Gerade im Bereich der Gesundheitsförderung und -vorsorge ist es wichtig, möglichst viele Menschen zu erreichen. So kann das Ziel, die Gesundheitskompetenz der Bevölkerung zu erhöhen, nur dadurch erreicht werden, dass aktuelle und grundlegende Informationen von möglichst vielen Menschen verstanden werden. Die zu vermittelnden Informationen kommen meist durch Experten aus dem jeweiligen Fachgebiet. Diese verwenden gewöhnlich deren Fachsprache mit spezifischen Fachausdrücken.

Als Initiative der österreichischen Sozialversicherungsträger, der Länder und des BMs für Gesundheit und Frauen will das Rauchfrei-Telefon möglichst viele Menschen erreichen. Die Erhaltung der Gesundheit ist ein wichtiges Thema und die Folgen des Rauchens sind v.a. in der bildungsferneren Bevölkerung nicht ausreichend bekannt oder werden verharmlost.

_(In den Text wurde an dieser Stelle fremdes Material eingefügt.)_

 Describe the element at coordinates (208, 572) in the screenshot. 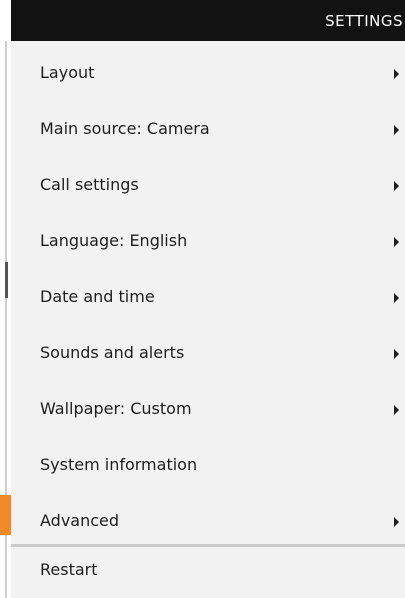

I see `menu-item-restart: Restart` at that location.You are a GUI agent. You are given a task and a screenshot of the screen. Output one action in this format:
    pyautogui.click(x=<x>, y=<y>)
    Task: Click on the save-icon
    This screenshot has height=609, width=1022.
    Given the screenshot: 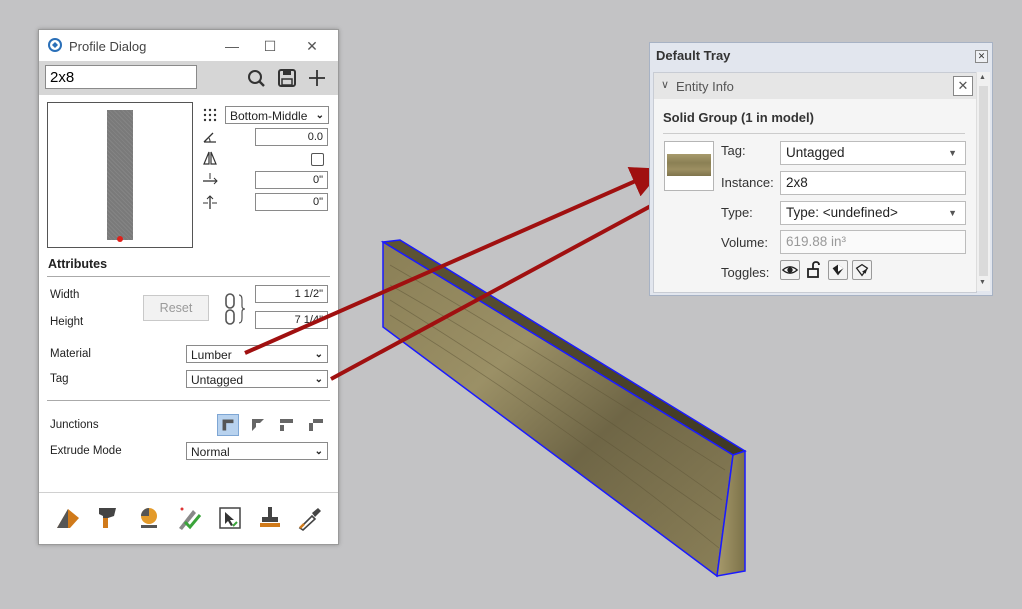 What is the action you would take?
    pyautogui.click(x=287, y=78)
    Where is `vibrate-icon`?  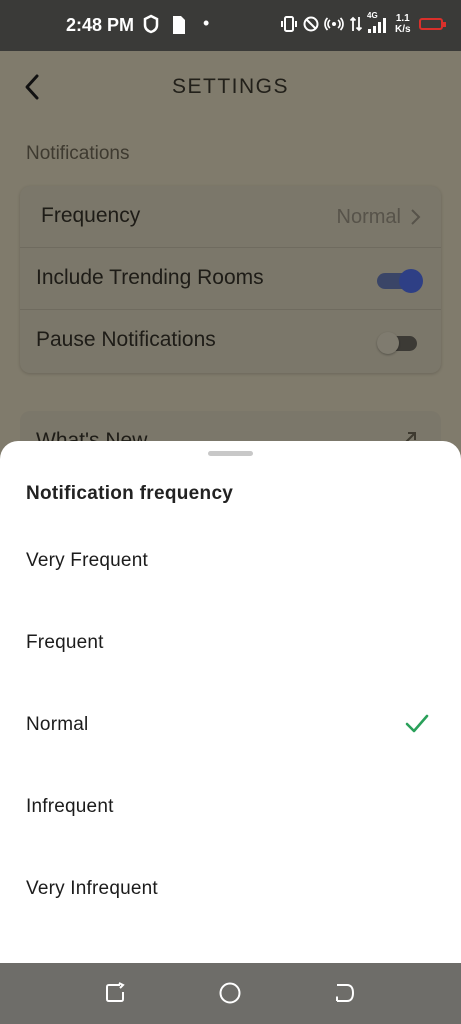 vibrate-icon is located at coordinates (289, 25).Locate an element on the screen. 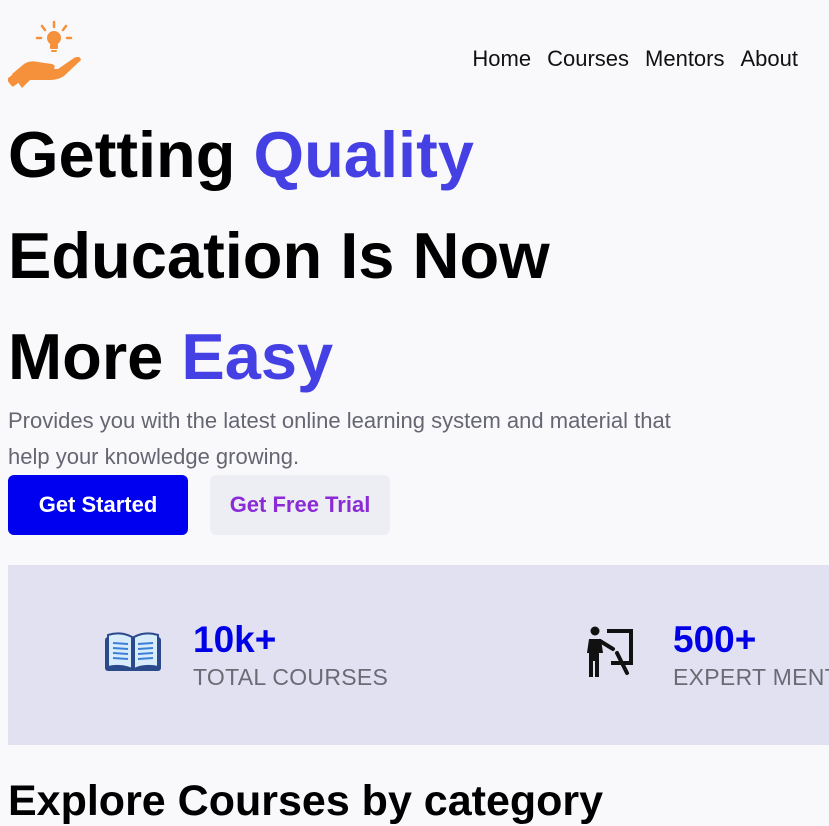 The width and height of the screenshot is (829, 826). open-book-icon is located at coordinates (133, 652).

Aus ethischer und rechtlicher Sicht ist einleuchtend, dass möglichst alle ihre Informationen so bekommen sollen, dass sie diese auch verstehen können, insbesondere wenn dadurch ihre eigene Entscheidungsfähigkeit gestärkt und ihr Handlungsspielraum erweitert wird. In den jeweiligen Leitbildern der SV-Träger wird v.a. die Verpflichtung „kundenorientiert zu handeln, die größtmögliche Nähe zu unseren Versicherten herzustellen und den Menschen auf Augenhöhe zu begegnen“ betont. Die Verwendung einer leicht verständlichen Sprache kann hierbei einen wesentlichen Beitrag leisten.